Reproduce the text on BASIC array storage and VARPTR word for word, from "When I first" to "of the number).".

---------- Given text ----------

When I first looked at this, I noticed declaring an array seemed to take 7 bytes of memory plus 5 bytes per entry, versus a normal variable taking just 7 bytes (2 bytes for the name plus 5 bytes of the number).
Above, you see we started with 22823 bytes free. We declared DIM A(0) to hold one entry and memory went down to 22811 — 12 bytes. Then doing a CLEAR to erase all variables and declaring the A array to hold two entries consumed 17 bytes. We know that 2 bytes is the variable name, and each value would take 5 bytes, so it looks like the array has 2 bytes for the name, 5 bytes for “something special to an array”, then 5-bytes for each entry.
CLEARing memory then declaring the A array to hold three entries (0-2) confirmed this, since it now took 22 bytes (7 bytes plus 15 for the three numbers).
But VARPTR still ends up pointing to something that looks just like a normal variable – 5 bytes that represent that variable or string. Here’s that normal variable again:
And here’s the same, but for an array variable:
So where are the other bytes? Just like the name, they are just before the value that VARPTR returns. To see them, we’d look at the 7 bytes just before what VARPTR returns.
A WARNING ABOUT VARPTR AND ARRAYS
The BASIC program is stored in memory, followed by variables, and then arrays. At the very end of memory is string storage. If you get a VARPTR to an array, and then create a new variable, the new variable will be inserted in variable memory, and array storage will be relocated. This can and will render the VARPTR value incorrect! To avoid this, make sure you declare any variables you plan to use before doing the VARPTR!
In this example, notice the use of DIM to declare “I”, since “I” will be used in a FOR/NEXT loop AFTER the VARPTR is obtained. If it had not been re-declared, the VARPTR would have been printed, then “I” would have been dynamically created, causing arrays to be moved up in memory. Everything would have been off by the 7 bytes that got inserted by allocating the new variable “I”.

---------- Extracted entries ----------

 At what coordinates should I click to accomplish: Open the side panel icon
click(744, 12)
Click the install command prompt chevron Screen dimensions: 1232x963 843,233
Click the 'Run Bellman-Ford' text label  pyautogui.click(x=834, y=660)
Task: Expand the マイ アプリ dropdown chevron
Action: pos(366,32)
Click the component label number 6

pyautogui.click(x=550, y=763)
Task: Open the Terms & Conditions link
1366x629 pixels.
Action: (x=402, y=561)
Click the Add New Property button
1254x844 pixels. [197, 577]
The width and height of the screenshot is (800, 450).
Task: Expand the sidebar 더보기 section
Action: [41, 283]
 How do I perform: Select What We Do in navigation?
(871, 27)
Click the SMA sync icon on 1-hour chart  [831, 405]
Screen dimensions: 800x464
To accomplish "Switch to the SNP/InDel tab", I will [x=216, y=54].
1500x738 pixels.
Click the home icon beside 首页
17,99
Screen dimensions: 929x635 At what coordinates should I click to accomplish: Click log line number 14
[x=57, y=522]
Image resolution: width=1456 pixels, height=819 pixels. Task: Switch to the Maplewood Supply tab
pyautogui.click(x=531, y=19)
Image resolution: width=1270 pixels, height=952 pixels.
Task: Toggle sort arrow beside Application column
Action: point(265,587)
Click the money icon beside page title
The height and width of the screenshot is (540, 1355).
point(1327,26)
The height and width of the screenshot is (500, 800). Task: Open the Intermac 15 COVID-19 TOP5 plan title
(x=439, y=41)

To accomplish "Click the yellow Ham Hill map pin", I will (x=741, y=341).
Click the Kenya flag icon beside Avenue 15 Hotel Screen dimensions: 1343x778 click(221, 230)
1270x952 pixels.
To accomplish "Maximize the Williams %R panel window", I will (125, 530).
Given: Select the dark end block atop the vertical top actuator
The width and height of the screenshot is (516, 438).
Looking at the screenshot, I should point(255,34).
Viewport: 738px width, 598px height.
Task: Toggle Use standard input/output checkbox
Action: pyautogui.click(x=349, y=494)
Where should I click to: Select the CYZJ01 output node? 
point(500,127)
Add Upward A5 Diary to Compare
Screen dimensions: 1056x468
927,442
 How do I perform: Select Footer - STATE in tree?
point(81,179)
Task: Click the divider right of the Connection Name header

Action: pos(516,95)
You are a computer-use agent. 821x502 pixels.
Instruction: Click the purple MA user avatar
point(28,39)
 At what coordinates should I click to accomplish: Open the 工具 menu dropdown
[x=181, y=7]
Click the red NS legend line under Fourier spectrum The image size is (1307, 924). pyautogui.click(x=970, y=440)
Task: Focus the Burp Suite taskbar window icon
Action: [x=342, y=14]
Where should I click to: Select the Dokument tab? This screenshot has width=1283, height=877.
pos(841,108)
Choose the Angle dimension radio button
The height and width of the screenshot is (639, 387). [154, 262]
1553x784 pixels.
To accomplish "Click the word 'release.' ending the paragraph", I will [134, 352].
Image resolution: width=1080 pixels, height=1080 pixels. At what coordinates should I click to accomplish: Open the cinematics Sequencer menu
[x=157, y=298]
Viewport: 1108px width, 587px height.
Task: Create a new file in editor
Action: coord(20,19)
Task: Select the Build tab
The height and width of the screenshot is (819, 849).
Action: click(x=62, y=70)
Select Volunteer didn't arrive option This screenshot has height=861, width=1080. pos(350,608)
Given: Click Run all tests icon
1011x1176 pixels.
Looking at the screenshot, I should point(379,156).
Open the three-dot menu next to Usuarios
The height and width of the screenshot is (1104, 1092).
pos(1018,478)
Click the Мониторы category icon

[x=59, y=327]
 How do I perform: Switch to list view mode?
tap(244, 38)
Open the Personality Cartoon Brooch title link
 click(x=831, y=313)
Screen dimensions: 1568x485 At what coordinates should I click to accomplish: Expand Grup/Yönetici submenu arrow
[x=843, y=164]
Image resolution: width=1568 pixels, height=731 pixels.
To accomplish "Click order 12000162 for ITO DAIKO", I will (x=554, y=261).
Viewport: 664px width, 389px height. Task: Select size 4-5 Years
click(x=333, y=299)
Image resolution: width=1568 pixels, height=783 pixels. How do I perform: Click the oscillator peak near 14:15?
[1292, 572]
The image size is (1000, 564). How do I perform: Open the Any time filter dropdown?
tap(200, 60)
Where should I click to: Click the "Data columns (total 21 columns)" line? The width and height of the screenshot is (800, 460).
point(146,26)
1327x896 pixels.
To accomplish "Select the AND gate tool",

----------

--- Finished exercise ---
When I first looked at this, I noticed declaring an array seemed to take 7 bytes of memory plus 5 bytes per entry, versus a normal variable taking just 7 bytes (2 bytes for the name plus 5 bytes of the number).